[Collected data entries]
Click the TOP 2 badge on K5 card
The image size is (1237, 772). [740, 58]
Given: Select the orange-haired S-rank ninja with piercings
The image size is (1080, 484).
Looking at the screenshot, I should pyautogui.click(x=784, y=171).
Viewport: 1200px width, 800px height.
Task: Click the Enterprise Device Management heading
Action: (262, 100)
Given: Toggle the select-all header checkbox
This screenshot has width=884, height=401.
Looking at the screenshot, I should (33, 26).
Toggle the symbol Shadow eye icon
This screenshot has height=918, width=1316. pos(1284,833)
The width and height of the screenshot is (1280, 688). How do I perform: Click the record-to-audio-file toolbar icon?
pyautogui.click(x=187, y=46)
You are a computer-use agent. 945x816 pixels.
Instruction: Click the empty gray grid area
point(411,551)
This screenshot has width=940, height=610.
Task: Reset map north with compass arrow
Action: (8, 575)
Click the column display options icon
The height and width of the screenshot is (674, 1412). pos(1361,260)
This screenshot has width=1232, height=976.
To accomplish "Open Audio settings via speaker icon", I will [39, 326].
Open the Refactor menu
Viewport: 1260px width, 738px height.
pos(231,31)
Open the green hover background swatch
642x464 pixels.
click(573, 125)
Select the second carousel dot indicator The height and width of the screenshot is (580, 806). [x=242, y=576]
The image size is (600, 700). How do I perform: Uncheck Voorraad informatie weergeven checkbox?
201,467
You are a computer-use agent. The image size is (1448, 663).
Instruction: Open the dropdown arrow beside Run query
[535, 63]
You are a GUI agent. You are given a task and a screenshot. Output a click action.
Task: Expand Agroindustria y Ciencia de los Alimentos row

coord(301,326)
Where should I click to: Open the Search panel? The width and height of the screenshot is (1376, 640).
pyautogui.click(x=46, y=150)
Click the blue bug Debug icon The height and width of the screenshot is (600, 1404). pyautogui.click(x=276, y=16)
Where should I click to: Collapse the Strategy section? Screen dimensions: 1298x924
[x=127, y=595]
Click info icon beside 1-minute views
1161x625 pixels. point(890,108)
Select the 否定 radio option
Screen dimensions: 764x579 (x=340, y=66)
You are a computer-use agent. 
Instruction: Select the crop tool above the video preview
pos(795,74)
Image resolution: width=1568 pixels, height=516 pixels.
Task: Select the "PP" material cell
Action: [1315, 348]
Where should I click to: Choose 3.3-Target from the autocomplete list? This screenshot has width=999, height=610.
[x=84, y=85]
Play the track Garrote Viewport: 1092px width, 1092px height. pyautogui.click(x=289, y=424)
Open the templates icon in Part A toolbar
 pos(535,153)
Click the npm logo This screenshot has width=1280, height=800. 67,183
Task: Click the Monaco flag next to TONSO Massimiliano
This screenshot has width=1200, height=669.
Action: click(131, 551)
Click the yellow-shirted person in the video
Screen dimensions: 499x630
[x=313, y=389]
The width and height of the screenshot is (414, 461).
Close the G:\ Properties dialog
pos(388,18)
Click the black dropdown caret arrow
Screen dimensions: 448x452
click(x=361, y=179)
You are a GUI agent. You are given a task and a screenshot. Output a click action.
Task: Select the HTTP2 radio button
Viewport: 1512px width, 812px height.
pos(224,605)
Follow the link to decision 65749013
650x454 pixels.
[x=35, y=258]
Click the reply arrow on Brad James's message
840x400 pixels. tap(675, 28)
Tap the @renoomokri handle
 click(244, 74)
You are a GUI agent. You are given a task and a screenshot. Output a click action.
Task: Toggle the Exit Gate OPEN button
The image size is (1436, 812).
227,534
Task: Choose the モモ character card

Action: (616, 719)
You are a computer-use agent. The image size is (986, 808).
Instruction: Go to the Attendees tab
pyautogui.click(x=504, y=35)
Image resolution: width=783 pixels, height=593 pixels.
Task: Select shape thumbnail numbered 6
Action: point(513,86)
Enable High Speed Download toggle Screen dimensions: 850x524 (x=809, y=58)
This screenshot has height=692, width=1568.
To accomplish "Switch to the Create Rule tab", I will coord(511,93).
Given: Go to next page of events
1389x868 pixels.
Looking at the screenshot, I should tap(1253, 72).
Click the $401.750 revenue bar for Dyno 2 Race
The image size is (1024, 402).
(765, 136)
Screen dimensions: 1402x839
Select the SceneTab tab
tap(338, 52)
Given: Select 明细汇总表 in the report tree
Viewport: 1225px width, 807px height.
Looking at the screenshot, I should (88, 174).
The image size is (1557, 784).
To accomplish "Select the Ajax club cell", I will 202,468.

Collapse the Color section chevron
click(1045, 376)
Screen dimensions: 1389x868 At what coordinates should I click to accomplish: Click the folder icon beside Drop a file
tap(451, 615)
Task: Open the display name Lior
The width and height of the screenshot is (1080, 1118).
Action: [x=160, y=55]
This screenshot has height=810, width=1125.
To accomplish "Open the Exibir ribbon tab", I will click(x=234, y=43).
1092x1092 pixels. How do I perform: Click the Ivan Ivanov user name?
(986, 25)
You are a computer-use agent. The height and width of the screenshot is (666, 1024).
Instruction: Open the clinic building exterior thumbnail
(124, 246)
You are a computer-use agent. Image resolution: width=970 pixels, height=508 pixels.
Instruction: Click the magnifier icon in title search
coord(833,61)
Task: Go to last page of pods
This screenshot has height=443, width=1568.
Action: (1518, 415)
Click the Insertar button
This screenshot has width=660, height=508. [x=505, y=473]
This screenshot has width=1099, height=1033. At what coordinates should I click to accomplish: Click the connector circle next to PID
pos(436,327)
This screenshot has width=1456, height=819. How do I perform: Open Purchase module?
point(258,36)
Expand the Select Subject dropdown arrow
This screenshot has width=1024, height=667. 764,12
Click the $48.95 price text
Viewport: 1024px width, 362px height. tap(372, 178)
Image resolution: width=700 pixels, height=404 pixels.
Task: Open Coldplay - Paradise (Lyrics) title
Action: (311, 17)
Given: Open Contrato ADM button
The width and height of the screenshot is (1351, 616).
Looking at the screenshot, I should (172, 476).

- [TRY IT]: An exact repetition of all the entries is required.

- [RESULT]:
Click the TOP 2 badge on K5 card
The image size is (1237, 772). [740, 58]
Given: Select the orange-haired S-rank ninja with piercings
The image size is (1080, 484).
Looking at the screenshot, I should pyautogui.click(x=784, y=171).
Viewport: 1200px width, 800px height.
Task: Click the Enterprise Device Management heading
Action: (262, 100)
Given: Toggle the select-all header checkbox
This screenshot has width=884, height=401.
Looking at the screenshot, I should (33, 26).
Toggle the symbol Shadow eye icon
This screenshot has height=918, width=1316. pos(1284,833)
The width and height of the screenshot is (1280, 688). How do I perform: Click the record-to-audio-file toolbar icon?
pyautogui.click(x=187, y=46)
You are a computer-use agent. 945x816 pixels.
Instruction: Click the empty gray grid area
point(411,551)
This screenshot has width=940, height=610.
Task: Reset map north with compass arrow
Action: (8, 575)
Click the column display options icon
The height and width of the screenshot is (674, 1412). pos(1361,260)
This screenshot has width=1232, height=976.
To accomplish "Open Audio settings via speaker icon", I will [39, 326].
Open the Refactor menu
Viewport: 1260px width, 738px height.
pos(231,31)
Open the green hover background swatch
642x464 pixels.
click(573, 125)
Select the second carousel dot indicator The height and width of the screenshot is (580, 806). [x=242, y=576]
The image size is (600, 700). How do I perform: Uncheck Voorraad informatie weergeven checkbox?
201,467
You are a computer-use agent. The image size is (1448, 663).
Instruction: Open the dropdown arrow beside Run query
[535, 63]
You are a GUI agent. You are given a task and a screenshot. Output a click action.
Task: Expand Agroindustria y Ciencia de los Alimentos row

coord(301,326)
Where should I click to: Open the Search panel? The width and height of the screenshot is (1376, 640).
pyautogui.click(x=46, y=150)
Click the blue bug Debug icon The height and width of the screenshot is (600, 1404). pyautogui.click(x=276, y=16)
Where should I click to: Collapse the Strategy section? Screen dimensions: 1298x924
[x=127, y=595]
Click info icon beside 1-minute views
1161x625 pixels. point(890,108)
Select the 否定 radio option
Screen dimensions: 764x579 (x=340, y=66)
You are a computer-use agent. 
Instruction: Select the crop tool above the video preview
pos(795,74)
Image resolution: width=1568 pixels, height=516 pixels.
Task: Select the "PP" material cell
Action: [1315, 348]
Where should I click to: Choose 3.3-Target from the autocomplete list? This screenshot has width=999, height=610.
[x=84, y=85]
Play the track Garrote Viewport: 1092px width, 1092px height. pyautogui.click(x=289, y=424)
Open the templates icon in Part A toolbar
 pos(535,153)
Click the npm logo This screenshot has width=1280, height=800. 67,183
Task: Click the Monaco flag next to TONSO Massimiliano
This screenshot has width=1200, height=669.
Action: click(131, 551)
Click the yellow-shirted person in the video
Screen dimensions: 499x630
[x=313, y=389]
The width and height of the screenshot is (414, 461).
Close the G:\ Properties dialog
pos(388,18)
Click the black dropdown caret arrow
Screen dimensions: 448x452
click(x=361, y=179)
You are a GUI agent. You are given a task and a screenshot. Output a click action.
Task: Select the HTTP2 radio button
Viewport: 1512px width, 812px height.
pos(224,605)
Follow the link to decision 65749013
650x454 pixels.
[x=35, y=258]
Click the reply arrow on Brad James's message
840x400 pixels. tap(675, 28)
Tap the @renoomokri handle
 click(244, 74)
You are a GUI agent. You are given a task and a screenshot. Output a click action.
Task: Toggle the Exit Gate OPEN button
The image size is (1436, 812).
227,534
Task: Choose the モモ character card

Action: (616, 719)
You are a computer-use agent. The image size is (986, 808).
Instruction: Go to the Attendees tab
pyautogui.click(x=504, y=35)
Image resolution: width=783 pixels, height=593 pixels.
Task: Select shape thumbnail numbered 6
Action: point(513,86)
Enable High Speed Download toggle Screen dimensions: 850x524 (x=809, y=58)
This screenshot has height=692, width=1568.
To accomplish "Switch to the Create Rule tab", I will coord(511,93).
Given: Go to next page of events
1389x868 pixels.
Looking at the screenshot, I should tap(1253, 72).
Click the $401.750 revenue bar for Dyno 2 Race
The image size is (1024, 402).
(765, 136)
Screen dimensions: 1402x839
Select the SceneTab tab
tap(338, 52)
Given: Select 明细汇总表 in the report tree
Viewport: 1225px width, 807px height.
Looking at the screenshot, I should (88, 174).
The image size is (1557, 784).
To accomplish "Select the Ajax club cell", I will 202,468.

Collapse the Color section chevron
click(1045, 376)
Screen dimensions: 1389x868 At what coordinates should I click to accomplish: Click the folder icon beside Drop a file
tap(451, 615)
Task: Open the display name Lior
The width and height of the screenshot is (1080, 1118).
Action: [x=160, y=55]
This screenshot has height=810, width=1125.
To accomplish "Open the Exibir ribbon tab", I will click(x=234, y=43).
1092x1092 pixels. How do I perform: Click the Ivan Ivanov user name?
(986, 25)
You are a computer-use agent. The height and width of the screenshot is (666, 1024).
Instruction: Open the clinic building exterior thumbnail
(124, 246)
You are a computer-use agent. Image resolution: width=970 pixels, height=508 pixels.
Instruction: Click the magnifier icon in title search
coord(833,61)
Task: Go to last page of pods
This screenshot has height=443, width=1568.
Action: (1518, 415)
Click the Insertar button
This screenshot has width=660, height=508. [x=505, y=473]
This screenshot has width=1099, height=1033. At what coordinates should I click to accomplish: Click the connector circle next to PID
pos(436,327)
This screenshot has width=1456, height=819. How do I perform: Open Purchase module?
point(258,36)
Expand the Select Subject dropdown arrow
This screenshot has width=1024, height=667. 764,12
Click the $48.95 price text
Viewport: 1024px width, 362px height. tap(372, 178)
Image resolution: width=700 pixels, height=404 pixels.
Task: Open Coldplay - Paradise (Lyrics) title
Action: (311, 17)
Given: Open Contrato ADM button
The width and height of the screenshot is (1351, 616).
Looking at the screenshot, I should (172, 476).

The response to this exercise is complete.